Снова зазвонил один из телефонов, Карпунин, сказав поспешное: «Это Дзержинский!», снял трубку:
— Слушаю вас, Феликс Эдмундович!.. Да-да, Карпунин…
ГЛАВА ТРИДЦАТЬ ЧЕТВЕРТАЯ
С неделю уже запаршивевшей в тамбовских лесах стаей кружила близ Калитвы банда Ивана Колесникова. От «Первого Богучарского полка» осталось человек восемьдесят, а может, и семьдесят, ленивая эта скотина Безручко не хочет даже пересчитать бойцов, да и ему, Колесникову, как-то все равно. Антонов разбит, их, воронежцев, вышибли из-под Уварова красноармейские части, гнали почти до Новохоперска, и если б не леса и наступившая ночь… Да, ночь многим из них спасла жизни, спасает пока и сейчас. С рассветом отряд прячется в дубравах неподалеку от хуторов и деревень; останавливаться в самих хуторах и слободах стало опасно — почти в каждом селе теперь отряды самообороны, повстанцев гнали кольями и вилами, не давали покоя и чекисты.
Особенной настойчивостью отличается конный отряд Станислава Наумовича, он идет по пятам, навязывает бои, изматывает. Раньше от Наумовича не осталось бы и памяти, два от силы эскадрона вбили бы его отряд в землю, но теперь полсотни, не больше, конных чекистов одним своим появлением на дальнем бугре приводили повстанцев в ужас. Банда держалась на страхе: с одной стороны, всех ждала справедливая кара, трибунал — пора было платить за злодеяния; с другой стороны — расправа «за измену»; Гончаров с Конотопцевым, потеряв всякое человечье лицо и жалость, вершили один суд за другим: за неосторожно брошенное слово, за непослушание и трусость в бою, за сострадание к невинным людям…

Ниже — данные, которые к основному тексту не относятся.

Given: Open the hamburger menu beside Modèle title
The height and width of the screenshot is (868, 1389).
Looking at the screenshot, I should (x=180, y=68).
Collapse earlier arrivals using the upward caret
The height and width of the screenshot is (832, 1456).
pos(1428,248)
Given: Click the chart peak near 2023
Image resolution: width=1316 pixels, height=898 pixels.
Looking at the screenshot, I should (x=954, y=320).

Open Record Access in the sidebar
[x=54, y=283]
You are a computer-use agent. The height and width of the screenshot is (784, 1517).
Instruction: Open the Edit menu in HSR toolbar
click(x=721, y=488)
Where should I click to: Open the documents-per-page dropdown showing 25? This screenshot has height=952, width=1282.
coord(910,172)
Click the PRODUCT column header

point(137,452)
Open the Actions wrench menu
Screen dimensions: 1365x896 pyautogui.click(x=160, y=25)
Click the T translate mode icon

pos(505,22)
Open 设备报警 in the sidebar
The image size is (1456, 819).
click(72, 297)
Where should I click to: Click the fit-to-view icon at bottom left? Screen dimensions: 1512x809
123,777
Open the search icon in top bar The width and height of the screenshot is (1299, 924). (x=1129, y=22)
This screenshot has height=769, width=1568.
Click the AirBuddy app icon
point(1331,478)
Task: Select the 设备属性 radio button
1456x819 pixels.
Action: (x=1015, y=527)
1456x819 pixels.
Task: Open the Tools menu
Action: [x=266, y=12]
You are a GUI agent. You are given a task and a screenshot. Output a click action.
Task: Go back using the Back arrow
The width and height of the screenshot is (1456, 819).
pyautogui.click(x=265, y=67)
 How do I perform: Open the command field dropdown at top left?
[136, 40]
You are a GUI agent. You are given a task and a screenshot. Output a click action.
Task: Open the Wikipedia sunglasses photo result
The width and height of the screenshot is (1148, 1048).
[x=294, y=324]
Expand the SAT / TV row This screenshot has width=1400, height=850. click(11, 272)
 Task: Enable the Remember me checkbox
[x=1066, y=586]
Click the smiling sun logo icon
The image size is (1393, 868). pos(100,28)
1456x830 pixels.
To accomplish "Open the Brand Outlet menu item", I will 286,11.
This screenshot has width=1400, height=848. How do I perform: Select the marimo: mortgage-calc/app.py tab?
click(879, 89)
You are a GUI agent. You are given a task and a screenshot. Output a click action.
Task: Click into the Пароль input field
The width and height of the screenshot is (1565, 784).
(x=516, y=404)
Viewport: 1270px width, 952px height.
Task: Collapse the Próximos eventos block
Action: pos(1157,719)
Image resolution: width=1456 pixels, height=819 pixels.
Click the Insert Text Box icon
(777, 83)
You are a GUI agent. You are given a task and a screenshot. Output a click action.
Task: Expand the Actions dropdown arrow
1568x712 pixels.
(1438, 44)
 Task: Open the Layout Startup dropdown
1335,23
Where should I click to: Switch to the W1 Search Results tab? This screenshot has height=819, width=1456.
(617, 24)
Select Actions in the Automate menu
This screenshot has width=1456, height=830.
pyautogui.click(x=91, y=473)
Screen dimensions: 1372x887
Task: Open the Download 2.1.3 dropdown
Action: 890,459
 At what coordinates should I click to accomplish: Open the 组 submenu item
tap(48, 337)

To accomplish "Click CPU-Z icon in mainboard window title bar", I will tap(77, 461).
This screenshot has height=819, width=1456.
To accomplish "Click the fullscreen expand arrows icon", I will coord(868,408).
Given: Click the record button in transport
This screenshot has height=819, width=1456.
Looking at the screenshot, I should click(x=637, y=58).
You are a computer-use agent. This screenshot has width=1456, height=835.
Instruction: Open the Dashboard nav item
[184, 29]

Правду в банде найти было нельзя: Митрофан Безручко, вечно теперь пьяный, одобрял действия Гончарова и Конотопцева, а Колесников ни во что не вмешивался. Злобный, с заросшей физиономией, он вообще, кажется, перестал понимать человеческую речь, превратился в глухонемого. Изредка отдавал отрывистые, похожие на лай команды, смотрел на всех подозрительно, исподлобья. Часто раздражался, кидался на рядовых с плеткой и кулаками, выхватывал из ножен шашку. Никто теперь в банде ничего не объяснял и ни к чему не призывал. Многие понимали, что близится конец, что рано или поздно тот же Наумович подкараулит остатки «полка», навяжет бой и… Надо было спасать шкуры, думать, как быть дальше, что делать, но ни Колесников, ни Безручко с Гончаровым и Конотопцевым ничего не предпринимали. Шла звериная, волчья какая-то жизнь: днем банда пряталась, а ночью, присмотрев хутор, нападала на чей-нибудь хлев, уносила овец или телок, хлеб. Но голод стал преследовать банду — в селах прятали скот или усиленно, с оружием, его охраняли, все реже удавалось отбить и фураж для коней, а на голодном коне не только не навоюешь, а и ноги не унесешь от погони. Голодные, злые «бойцы» и сами очень скоро превратились в двуногих кровожадных зверей — беспрестанно грызлись, так же, как и командиры, хватались за оружие.
И все же здравый смысл самого существования остужал лихие, забитые головы, заставлял многих думать: а что же все-таки дальше? А главное — зачем? Зачем эта вот лесная бесконечная жизнь, разбой и убийства? Раньше повстанцы нападали и казнили большевиков-коммунистов, теперь же никакого разбора не было — убивали каждого, кто противился банде, кто не хотел отдавать хлеб и сено, скот и одежду. Неясно было, что все-таки хотят делать командиры: можно ведь соединиться с другими отрядами, того же Осипа Вараввы и Емельяна Курочкина, Стрешнева и батьки Ворона… Отрядов много, дай им только команду, снова полноценным станет полк, снова в их руках будет и Калитва, и Криничная, и Дерезовка… Чего командиры тянут, чего хотят?